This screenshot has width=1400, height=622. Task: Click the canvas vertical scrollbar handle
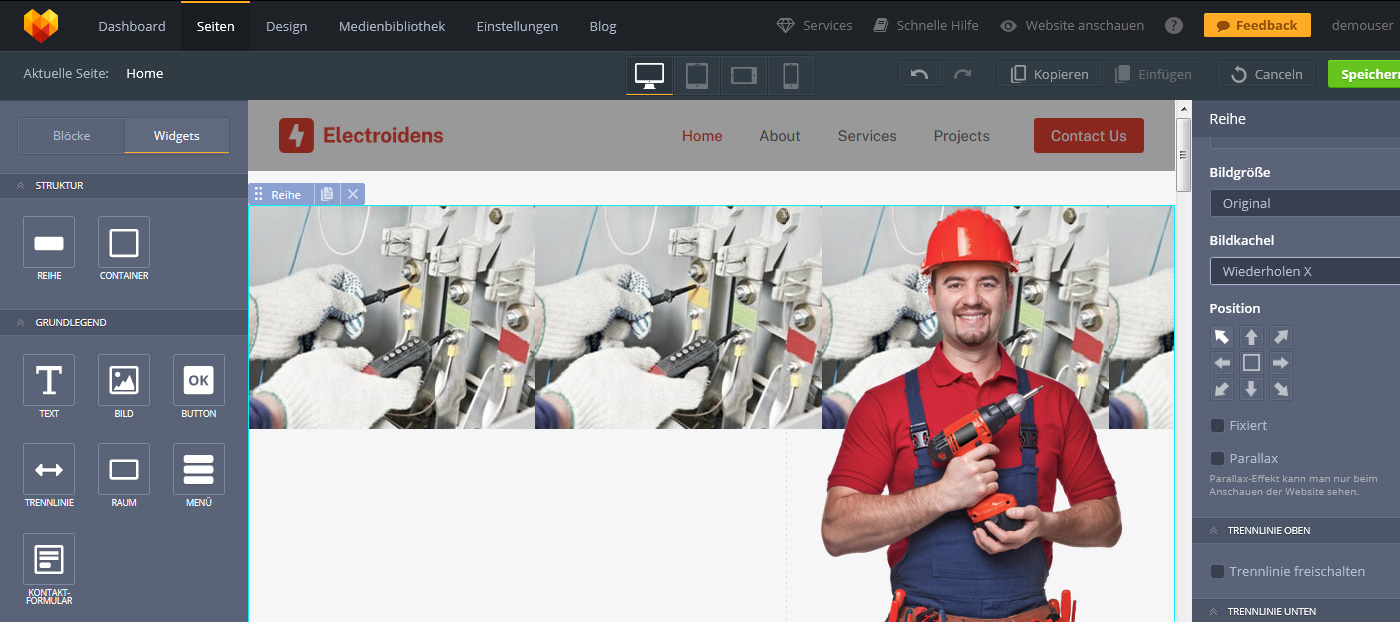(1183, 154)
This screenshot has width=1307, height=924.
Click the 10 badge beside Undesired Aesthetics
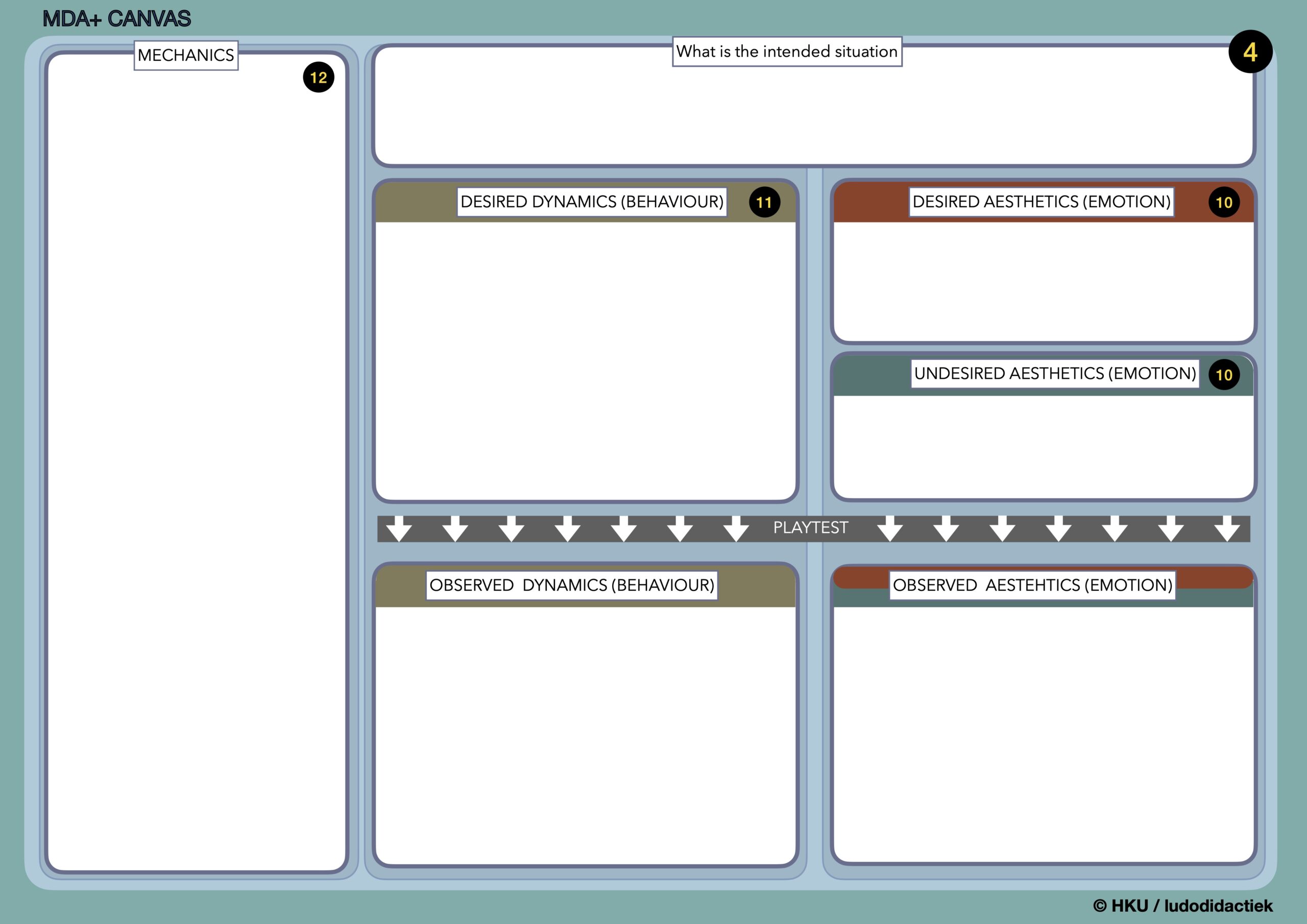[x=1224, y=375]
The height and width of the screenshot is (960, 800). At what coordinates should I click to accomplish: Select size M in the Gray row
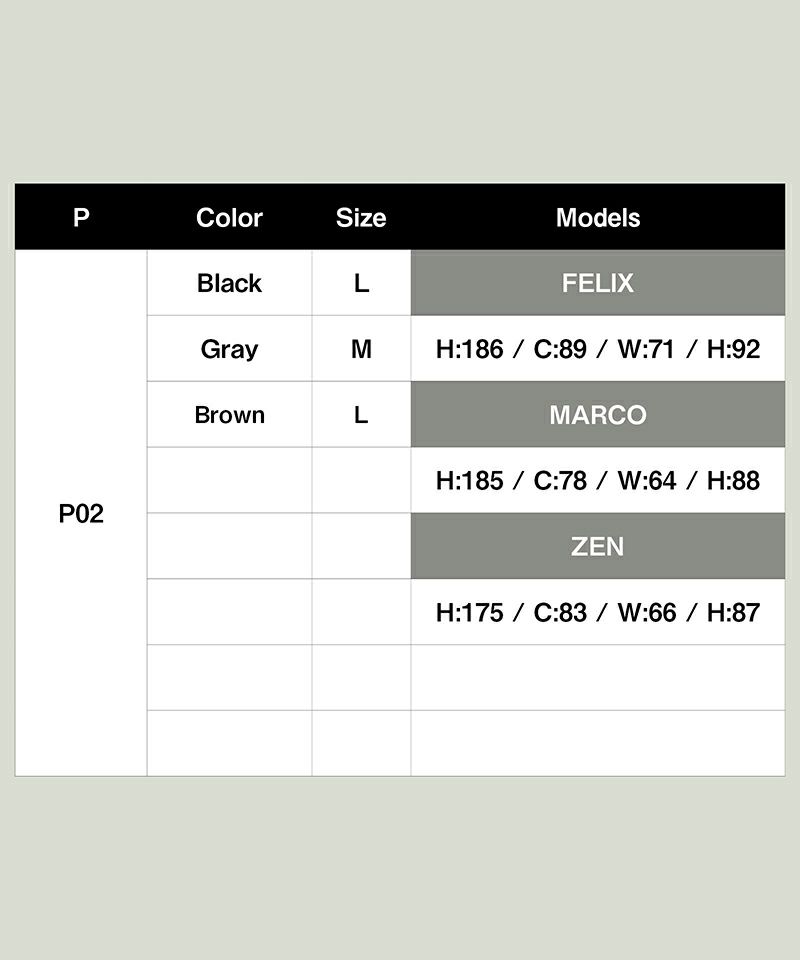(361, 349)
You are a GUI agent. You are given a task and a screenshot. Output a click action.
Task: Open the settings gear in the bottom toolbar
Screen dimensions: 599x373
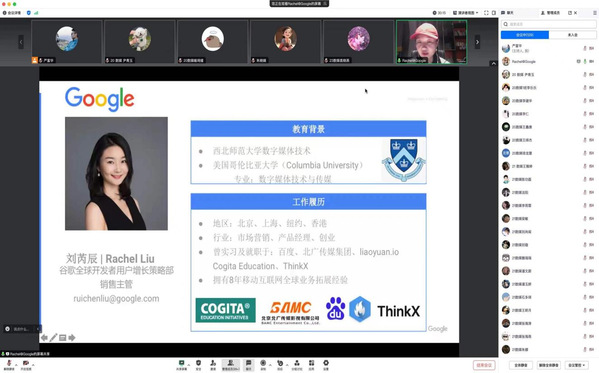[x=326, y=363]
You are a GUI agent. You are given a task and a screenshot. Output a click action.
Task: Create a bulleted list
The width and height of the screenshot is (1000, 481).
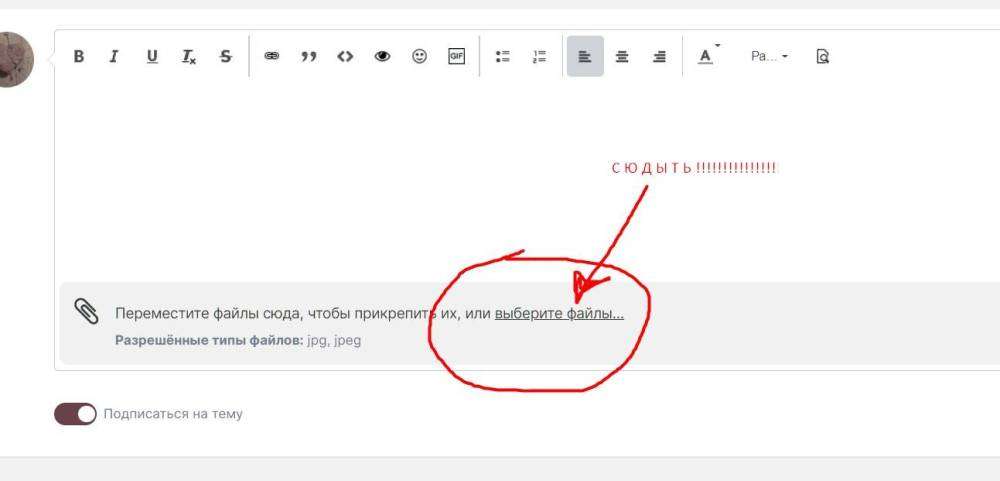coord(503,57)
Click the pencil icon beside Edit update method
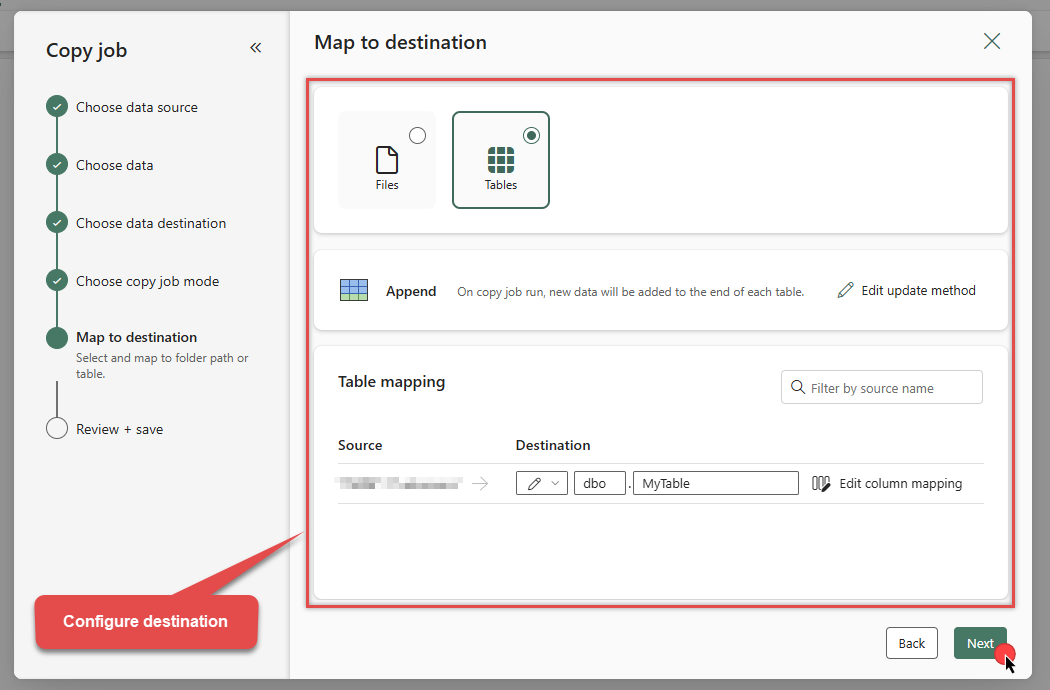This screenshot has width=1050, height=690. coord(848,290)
======
● **Task description**
Starting at the line that contains "This screenshot has width=1307, height=924." and ending at the line that contains "[x=326, y=363]", write out the material again with "Gray" swapped for "Navy" and everything else unchanged. Leave the pictures out of your answer.

● **Finished answer**
This screenshot has width=1307, height=924.
Click the 10 badge beside Undesired Aesthetics
[x=1224, y=375]
The height and width of the screenshot is (960, 800). At what coordinates should I click to accomplish: Select size M in the Navy row
(361, 349)
You are a GUI agent. You are given a task and a screenshot. Output a click action.
Task: Open the settings gear in the bottom toolbar
Screen dimensions: 599x373
[x=326, y=363]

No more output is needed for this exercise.